From 1998 to 2002, Mr. Merlis was managing director and research analyst at Dresdner Kleinwort Wasserstein. During his tenure at Wasserstein, he was promoted to industrial investment banker and was involved in a wide variety of advisory, restructuring and special committee assignments. Prior to joining Wasserstein Perella, he was founder and president of MAI, an independent automotive investment bank and research firm which served blue chip clients and participated in several significant corporate and private equity transactions.

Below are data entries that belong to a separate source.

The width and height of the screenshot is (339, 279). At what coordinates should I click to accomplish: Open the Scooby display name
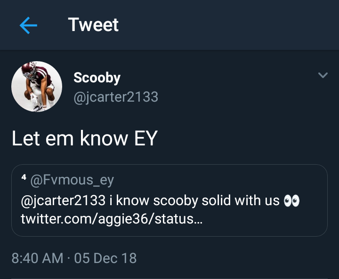click(x=97, y=78)
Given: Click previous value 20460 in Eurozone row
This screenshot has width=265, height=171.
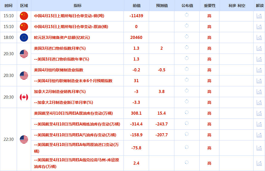Looking at the screenshot, I should click(136, 38).
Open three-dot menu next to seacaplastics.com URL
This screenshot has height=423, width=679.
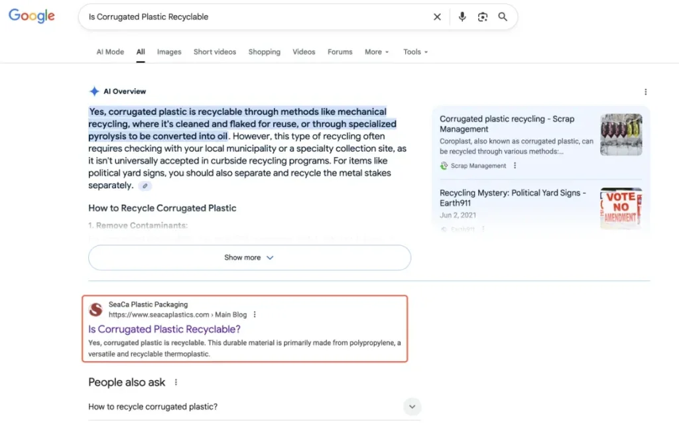[255, 315]
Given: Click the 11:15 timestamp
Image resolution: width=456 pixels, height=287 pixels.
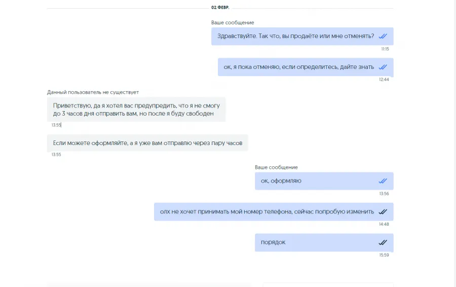Looking at the screenshot, I should (x=385, y=49).
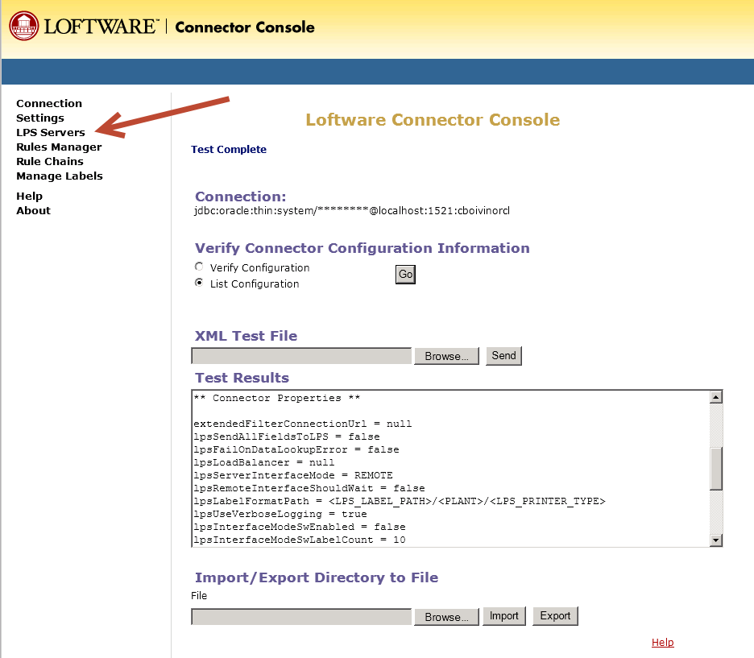Export the directory to file
This screenshot has width=754, height=658.
(555, 615)
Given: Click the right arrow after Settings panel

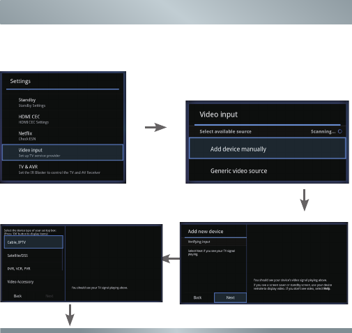Looking at the screenshot, I should [x=155, y=127].
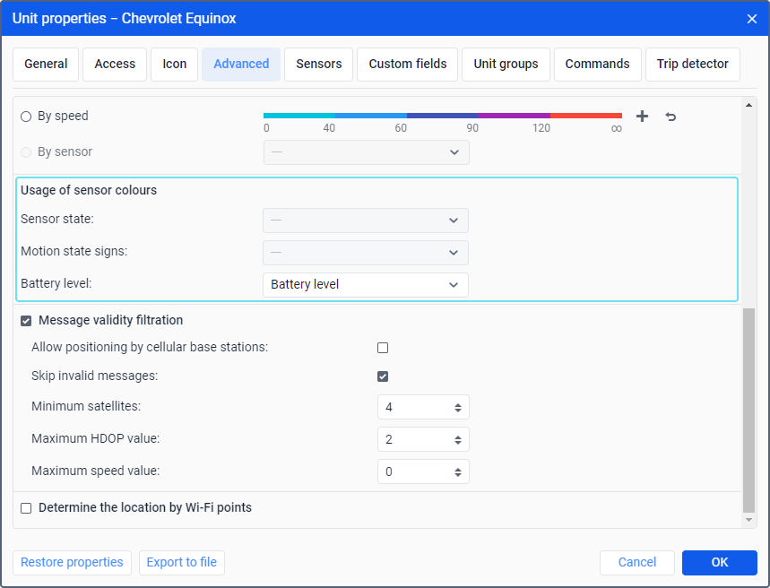Click the Maximum HDOP value spinner arrows
The width and height of the screenshot is (770, 588).
coord(458,439)
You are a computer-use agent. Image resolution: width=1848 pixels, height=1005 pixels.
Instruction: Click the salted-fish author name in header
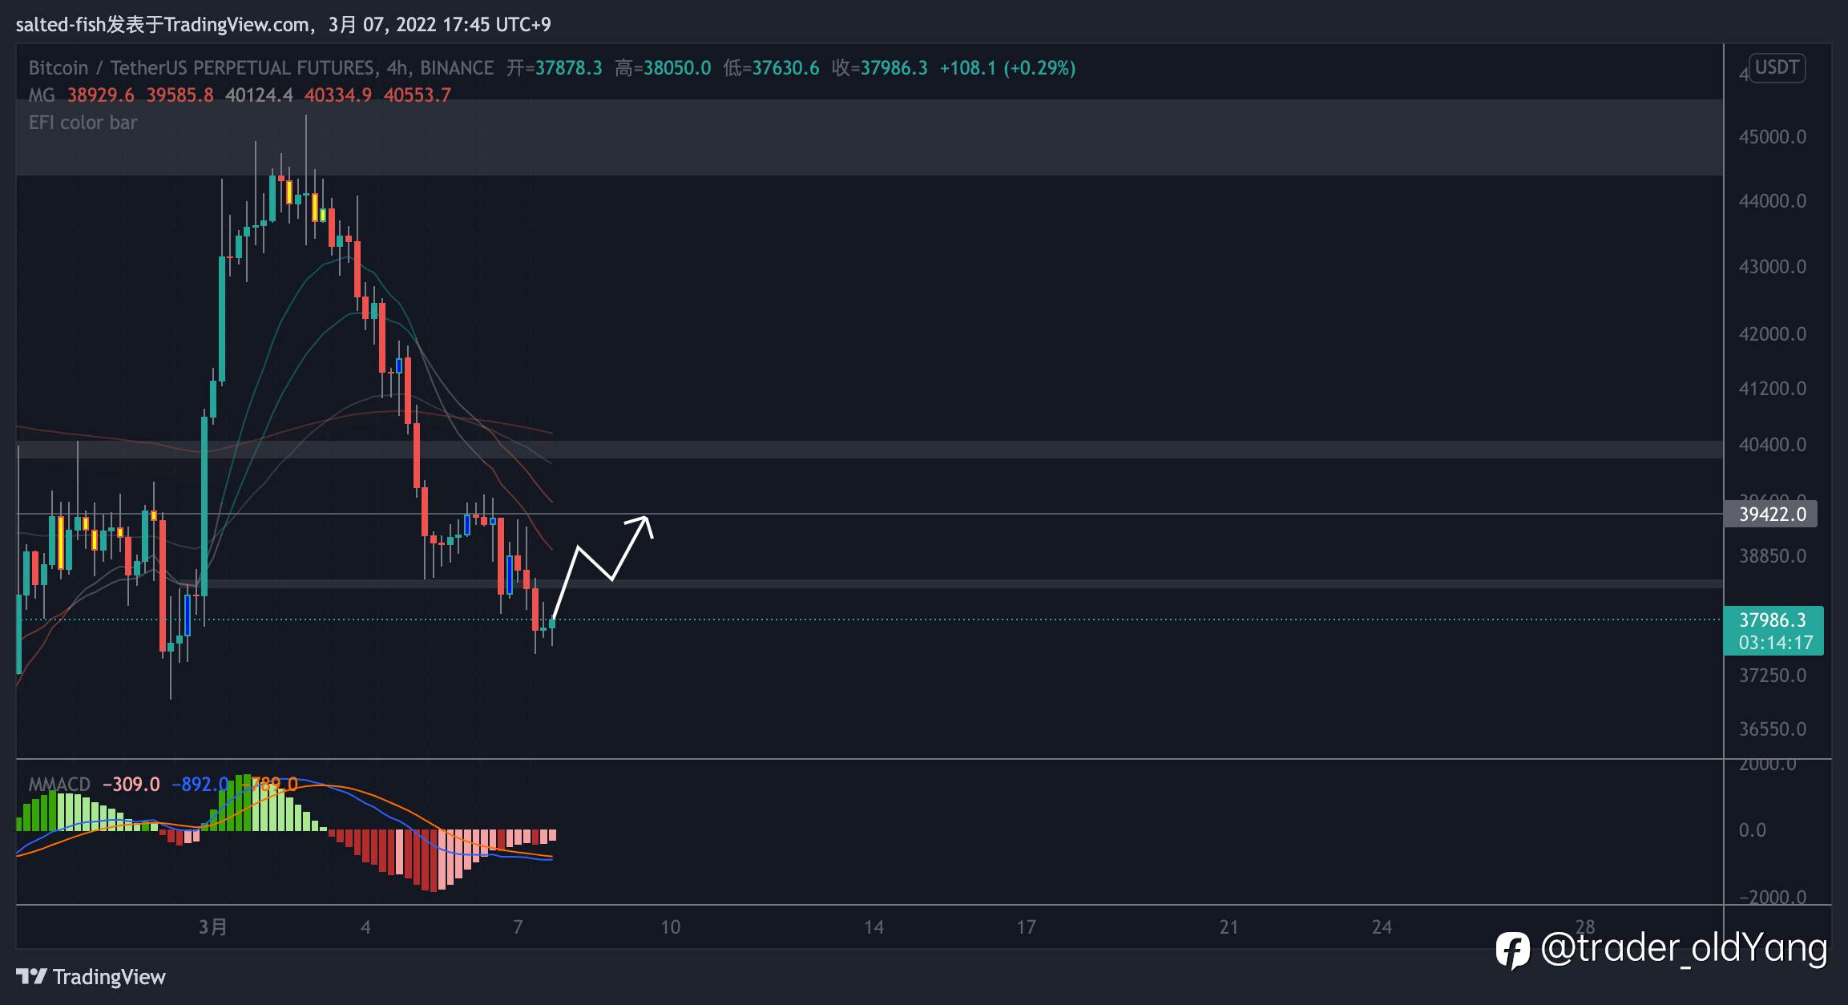[61, 25]

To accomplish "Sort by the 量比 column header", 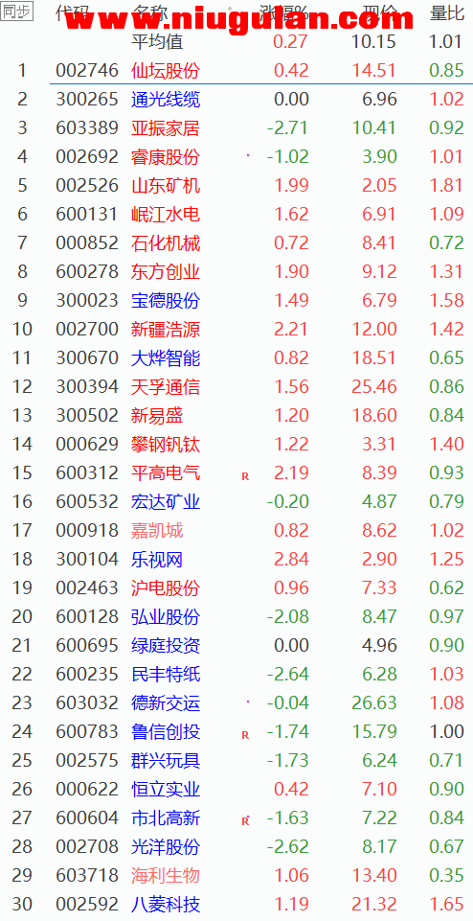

For 10 years, from 1985 to 1995, Mr. Merlis was the global auto analyst at Morgan Stanley and managed the global automotive equity research group there. During that period, he had a key role in the following landmark transactions: The largest equity financing in U.S. history, at the time, for General Motors, the privatization of Renault, the Volvo Demerger with Renault, financings critical to Chrysler, the privatization of Scania, the third Chinese IPO on the New York stock exchange, the IPO’s of key original equipment and aftermarket auto parts suppliers. As a fellow transaction team member he at various times had the unique opportunity to work alongside the bankers generally considered to be the top pioneers and leaders of the modern investment banking field: Robert Greenhill, Eric Gleacher, Vikram Pandit, Bruce Wasserstein and others. He began his career as an auto analyst at Shearson Lehman in 1981.
Throughout his career, Mr. Merlis has received top rankings in the major industry polls, including the Institutional Investor research poll and the Wall Street Journal’s “Best on the Street” poll in 1995 and 2005. During a visit to China in 1994, Mr. Merlis joined current U.S. Vice President Dick Cheney in a series of meetings with the top leaders of the government of the Peoples Republic of China in Beijing. In February 1990, the first Bush Administration appointed him to the “Auto Parts Advisory Committee (APAC)” to advise the President and Congress on auto parts trade.
Mr. Merlis earned his undergraduate degree from Brandeis University, and two master degrees from Columbia University in business Administration (MBA) and social work (MSW).